Saturday, 15 June 2013

Threnody for a Dream

Another longish absence from these pages; I find myself at the end of each evening with little energy left for anything creative, even rambling on the internet. So these thoughts are long, long out of date; I wrote most of them at the time of the coronation anniversary.

One of our home discussion groups meets on a Tuesday evening and spent their last session discussing the anniversary of the Queen’s coronation and His Grace of Canterbury’s sermon thereat. I understand they talked round the subject, and round it again, and came to no firm conclusions beyond, by a short hair, preferring the hereditary monarchy to any other available means of selecting a Head of State.
On the wireless in the afternoon I heard Simon Jenkins debating about the same topic. He argued, very forcefully, for a reform of the monarchy that would sever its connection with religion, so that the next coronation would happen somewhere other than a church and divest itself of any mention of God. There was some odd reasoning in this – stating that the Church had ‘hijacked’ the monarchy was an idiosyncratic reading of history – but the overall point that religion, and particularly the Church of England, doesn’t mean much to most people is hard to refute. What struck me most, however, was Mr Jenkins’s contention that this new conception of monarchy would reflect the fact that ‘the monarch exists because of the State’. Constitutionally, I always thought the opposite was the case, that the monarch is prior to the State and authority flows from her, which is precisely why republicans object to it. I noted that never once did Mr Jenkins refer to ‘the people’; his case had a decidedly Hobbesian tone.

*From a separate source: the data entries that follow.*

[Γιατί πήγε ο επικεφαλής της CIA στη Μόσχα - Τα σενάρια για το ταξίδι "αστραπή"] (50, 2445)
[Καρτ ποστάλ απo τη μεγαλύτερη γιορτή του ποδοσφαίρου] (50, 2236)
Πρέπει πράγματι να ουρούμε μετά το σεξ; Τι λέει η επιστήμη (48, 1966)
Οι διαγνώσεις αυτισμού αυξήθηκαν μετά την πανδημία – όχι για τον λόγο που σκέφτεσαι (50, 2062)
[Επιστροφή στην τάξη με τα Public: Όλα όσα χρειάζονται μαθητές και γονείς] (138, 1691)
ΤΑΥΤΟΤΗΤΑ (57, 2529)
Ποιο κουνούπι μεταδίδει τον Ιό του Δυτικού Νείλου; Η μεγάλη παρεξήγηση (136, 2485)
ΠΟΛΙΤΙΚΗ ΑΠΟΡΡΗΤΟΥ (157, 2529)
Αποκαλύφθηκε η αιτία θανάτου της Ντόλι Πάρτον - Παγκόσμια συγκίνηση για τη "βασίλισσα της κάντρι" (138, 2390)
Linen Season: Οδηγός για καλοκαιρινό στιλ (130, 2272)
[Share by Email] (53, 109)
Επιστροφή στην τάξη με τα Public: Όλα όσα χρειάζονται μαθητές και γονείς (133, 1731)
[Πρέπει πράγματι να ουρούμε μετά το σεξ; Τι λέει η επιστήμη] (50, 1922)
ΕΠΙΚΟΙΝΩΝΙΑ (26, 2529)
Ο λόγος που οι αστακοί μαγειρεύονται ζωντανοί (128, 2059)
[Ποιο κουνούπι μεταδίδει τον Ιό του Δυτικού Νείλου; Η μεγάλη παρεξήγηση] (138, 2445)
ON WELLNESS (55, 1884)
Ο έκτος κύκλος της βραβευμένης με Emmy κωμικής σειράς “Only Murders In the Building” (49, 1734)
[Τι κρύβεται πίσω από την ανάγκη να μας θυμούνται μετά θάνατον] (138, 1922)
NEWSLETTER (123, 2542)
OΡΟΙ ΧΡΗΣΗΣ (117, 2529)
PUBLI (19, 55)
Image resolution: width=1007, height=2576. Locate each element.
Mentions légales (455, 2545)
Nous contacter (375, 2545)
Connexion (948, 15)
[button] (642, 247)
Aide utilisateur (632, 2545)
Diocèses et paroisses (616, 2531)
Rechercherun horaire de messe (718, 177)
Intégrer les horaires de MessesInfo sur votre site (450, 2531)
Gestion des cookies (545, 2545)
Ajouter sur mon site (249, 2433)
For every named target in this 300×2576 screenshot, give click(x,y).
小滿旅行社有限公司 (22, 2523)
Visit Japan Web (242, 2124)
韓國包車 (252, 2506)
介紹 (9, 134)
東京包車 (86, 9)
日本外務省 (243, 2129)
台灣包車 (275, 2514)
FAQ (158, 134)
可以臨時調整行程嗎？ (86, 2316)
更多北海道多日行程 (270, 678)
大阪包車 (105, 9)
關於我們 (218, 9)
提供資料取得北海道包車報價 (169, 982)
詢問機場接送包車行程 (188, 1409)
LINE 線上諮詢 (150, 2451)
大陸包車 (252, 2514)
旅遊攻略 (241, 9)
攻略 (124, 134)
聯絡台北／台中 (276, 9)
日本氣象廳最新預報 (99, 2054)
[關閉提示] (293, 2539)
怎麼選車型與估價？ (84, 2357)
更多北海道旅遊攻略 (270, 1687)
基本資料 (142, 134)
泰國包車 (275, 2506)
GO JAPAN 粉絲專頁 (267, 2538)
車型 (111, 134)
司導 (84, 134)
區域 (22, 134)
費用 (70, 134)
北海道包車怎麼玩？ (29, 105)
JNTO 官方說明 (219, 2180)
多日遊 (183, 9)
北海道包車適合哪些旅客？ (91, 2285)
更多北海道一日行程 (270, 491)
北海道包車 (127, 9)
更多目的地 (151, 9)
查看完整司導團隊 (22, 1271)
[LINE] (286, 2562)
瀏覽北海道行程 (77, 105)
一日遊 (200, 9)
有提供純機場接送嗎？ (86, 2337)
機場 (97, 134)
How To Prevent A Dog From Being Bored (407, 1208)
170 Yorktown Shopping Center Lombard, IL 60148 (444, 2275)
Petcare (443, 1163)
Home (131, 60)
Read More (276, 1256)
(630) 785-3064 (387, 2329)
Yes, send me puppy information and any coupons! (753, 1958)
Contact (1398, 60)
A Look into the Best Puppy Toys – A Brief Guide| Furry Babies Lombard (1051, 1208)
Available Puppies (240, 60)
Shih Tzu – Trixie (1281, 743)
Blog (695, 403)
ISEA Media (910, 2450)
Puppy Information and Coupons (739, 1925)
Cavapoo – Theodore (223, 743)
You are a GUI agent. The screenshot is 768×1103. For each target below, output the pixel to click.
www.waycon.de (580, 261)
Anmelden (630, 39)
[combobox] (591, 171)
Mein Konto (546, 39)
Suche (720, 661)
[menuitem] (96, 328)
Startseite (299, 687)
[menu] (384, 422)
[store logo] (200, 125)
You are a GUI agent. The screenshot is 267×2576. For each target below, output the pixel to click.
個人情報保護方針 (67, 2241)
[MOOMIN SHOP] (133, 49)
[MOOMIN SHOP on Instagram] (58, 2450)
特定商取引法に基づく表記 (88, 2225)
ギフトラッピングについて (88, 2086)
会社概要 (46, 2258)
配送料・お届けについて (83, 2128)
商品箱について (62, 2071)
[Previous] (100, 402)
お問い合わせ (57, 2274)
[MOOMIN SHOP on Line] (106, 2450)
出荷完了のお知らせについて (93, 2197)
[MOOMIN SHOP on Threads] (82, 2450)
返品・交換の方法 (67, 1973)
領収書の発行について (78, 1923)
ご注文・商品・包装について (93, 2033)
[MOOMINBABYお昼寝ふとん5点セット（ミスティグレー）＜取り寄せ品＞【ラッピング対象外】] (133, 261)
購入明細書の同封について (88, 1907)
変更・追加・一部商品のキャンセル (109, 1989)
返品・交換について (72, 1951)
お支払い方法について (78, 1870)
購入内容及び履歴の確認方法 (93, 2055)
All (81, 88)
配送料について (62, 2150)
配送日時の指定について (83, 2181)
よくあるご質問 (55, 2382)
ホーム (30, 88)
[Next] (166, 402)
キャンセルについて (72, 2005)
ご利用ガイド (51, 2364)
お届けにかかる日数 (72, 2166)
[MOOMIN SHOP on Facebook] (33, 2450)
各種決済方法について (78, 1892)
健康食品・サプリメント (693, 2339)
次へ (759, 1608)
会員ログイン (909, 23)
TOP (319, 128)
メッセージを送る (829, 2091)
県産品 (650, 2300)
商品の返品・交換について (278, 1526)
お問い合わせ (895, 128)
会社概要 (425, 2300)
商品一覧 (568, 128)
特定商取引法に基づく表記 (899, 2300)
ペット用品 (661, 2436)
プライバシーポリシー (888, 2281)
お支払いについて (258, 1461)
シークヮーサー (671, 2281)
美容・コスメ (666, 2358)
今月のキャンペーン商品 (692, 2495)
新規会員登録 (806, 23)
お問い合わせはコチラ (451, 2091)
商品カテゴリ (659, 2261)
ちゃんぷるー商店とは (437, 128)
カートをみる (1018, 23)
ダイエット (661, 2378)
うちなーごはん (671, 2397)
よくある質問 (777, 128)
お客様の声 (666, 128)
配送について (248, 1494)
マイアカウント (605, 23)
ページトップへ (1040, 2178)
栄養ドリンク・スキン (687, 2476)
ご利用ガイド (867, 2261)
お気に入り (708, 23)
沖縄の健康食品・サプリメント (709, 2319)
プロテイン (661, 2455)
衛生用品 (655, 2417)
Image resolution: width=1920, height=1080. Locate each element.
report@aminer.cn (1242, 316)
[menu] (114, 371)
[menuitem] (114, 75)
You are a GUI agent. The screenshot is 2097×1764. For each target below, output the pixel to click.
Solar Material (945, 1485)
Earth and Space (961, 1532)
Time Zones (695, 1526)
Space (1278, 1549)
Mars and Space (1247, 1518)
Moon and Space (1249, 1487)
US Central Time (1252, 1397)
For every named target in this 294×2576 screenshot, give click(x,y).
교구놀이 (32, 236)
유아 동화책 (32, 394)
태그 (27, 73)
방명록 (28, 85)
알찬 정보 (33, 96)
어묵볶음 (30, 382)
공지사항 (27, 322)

My opinions of hereditary monarchy have reversed polarity more than once over the course of nearly 30 years, although they have become more settled since being a Christian. I’ve argued – at least recently – that the existence of the monarchy acts as a sign pointing beyond the structural arrangements and ideological conflicts of the polity to the primacy of human relationships and personal loyalties, as well as to an authority which is outside those structures. The dream – my dream – was that at the heart of the State should be a powerless monarch anointed by a powerless Church, a standing reproof to notions of human power and rivalry. I don’t think we’ve ever actually got there, because for it to work requires both monarch and Church consciously to embrace their own powerlessness. To be Christlike. We were getting there – certainly the Church of England has been – but at the very moment when it becomes possible for us, the dream seems to become socially impossible. The monarch exists because of the State. Perhaps this is what we believe now; perhaps it’s no more than the truth. 
We live in a time when the State extends more and more claim over us. One of the assumptions on which the progressive case for same-sex marriage is that marriage is a legal condition which doesn’t exist until the mechanisms of the State create it – not merely recognise it, as is the present theory. The family is a site of danger and threat in which parents are not to be trusted to raise children, and neither are workers ranging from teachers to train drivers to be trusted to get on with their work supervised by their own professional bodies, but need the structures of the State to check them, rate them, punish them. The lies that the State perpetrates and the fears it arouses to justify doing this only dramatise the process.

If it’s true that the monarch can no longer – if she ever could – function as a sign that relativises all this, which points beyond it, then I can see no point in the Church’s anointing of it. I suspect that the sacral conception of monarchy tenuously survives only because the Queen is personally a devout Anglican who believes it herself, and when she dies, it will more than likely die with her. Then it will indeed be true that the monarch will exist to serve the State. In those circumstances the shreds and tatters of sacral monarchy can’t achieve anything more than obscuring the truth.
I feel somewhat the same way about the liberalism to which I’ve held tenuous allegiance over more than twenty years; that it seems rooted in a philosophy entirely inadequate to cope with the world we find. As the State becomes a black whirlpool sucking into itself all meaning and definition, the situation ordinary people are in require something more than benign confidence in capitalism, individualism (though not too anarchic) and mild reform; like the old monarchy, I begin to suspect that liberalism itself simply decorates falsehood. And we need truth, so far as we can get it.